Терминологически режим определил политических сепаратистов (и многих социалистов), как GPK, gerombolan pengacau keamanan или gerakan pengacau keamanan. Примерный перевод — «злоумышленники, нарушающие безопасность» или «движение, злоумышляющее против безопасности». Дело доходило до того, что из литературы и прессы в Индонезии изымалось определение «сепаратисты», «партизаны» и «повстанцы», заменяясь безликой аббревиатурой GPK, призванной дегуманизировать и деполитизировать организованных оппонентов.
Другой важной задачей термина было размывание сепаратистских идеологий путем смешивания их с чисто криминальными и этническими преступными «понятиями» и социальными ритуалами. Правительство всеми силами создавало впечатление, что сепаратисты это обыкновенная банда уголовников, погромщиков, нарушителей порядка.

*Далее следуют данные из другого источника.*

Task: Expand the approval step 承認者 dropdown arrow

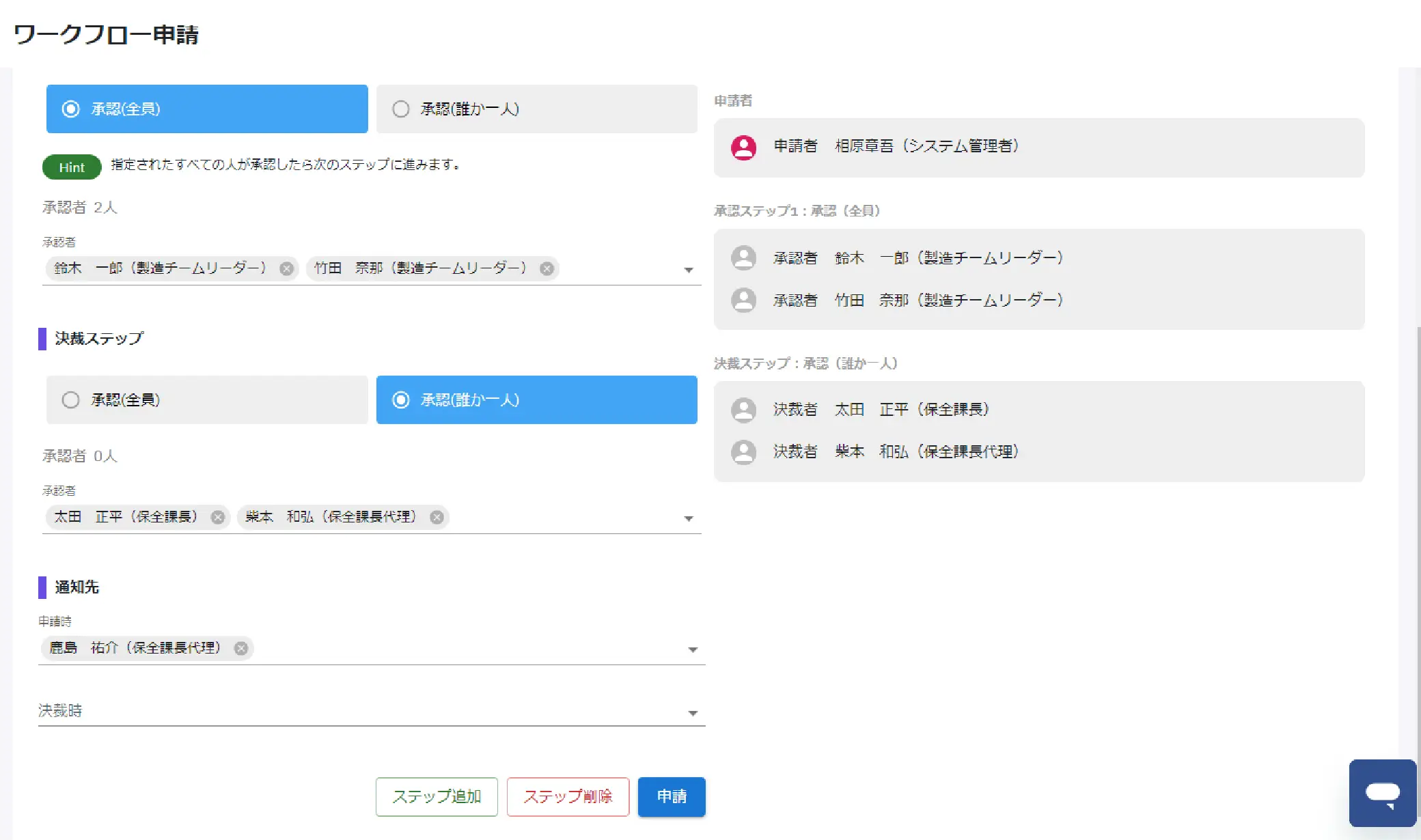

Помимо GPK, на сепаратистов вешали ярлык коммуниста. В связи с тем, кто коммунисты, как и сепаратисты, находились в подполье, СМИ часто называли тех и других sesat — «заблудшие», «обманутые». Тем самым власть демонстрировала понимание, она как бы доносила до «заблудших», что понимает их пассивное, не-осознающее-себя, ослеплённое положение. Когда боевики сдавались, или их захватывали живьем — они становились menjadi sadar, «осознающими».
3. Вывод
Несложно заметить, что аргентинские власти исходили из стратегии «осаждённой крепости», полагая Вооружённые силы и лояльных буржуа — неким стержнем, вокруг которого конструировалась сама концепция Argentinidad (впрочем, Последняя хунта сильно ошиблась в своих оценках и действиях, и закономерно проиграла). Инакомыслие и оппозиционный активизм воспринимался, как агрессивная болезнь, внедрившаяся извне и быстро заражающая чистое «социальное тело» вплоть до самых его потаённых уголков — отсюда, кажется, проистекал характерный «карательный», чрезвычайно деструктивный аспект военного аргентинского властеосуществления. Индонезийские милитарес, в свою очередь, рассматривали непримиримых оппонентов, как деятелей «откалывающейся периферии», далёких от Центра и даже нуждающихся в его притягательной помощи. Индонезийская идеология Панчасила рассматривала сепаратистов, и вообще любые группы с экстремальными взглядами, как заблуждающихся деятелей радикальной и подслеповатой Периферии, до которой ещё не добралась неспешная экспансия Центра.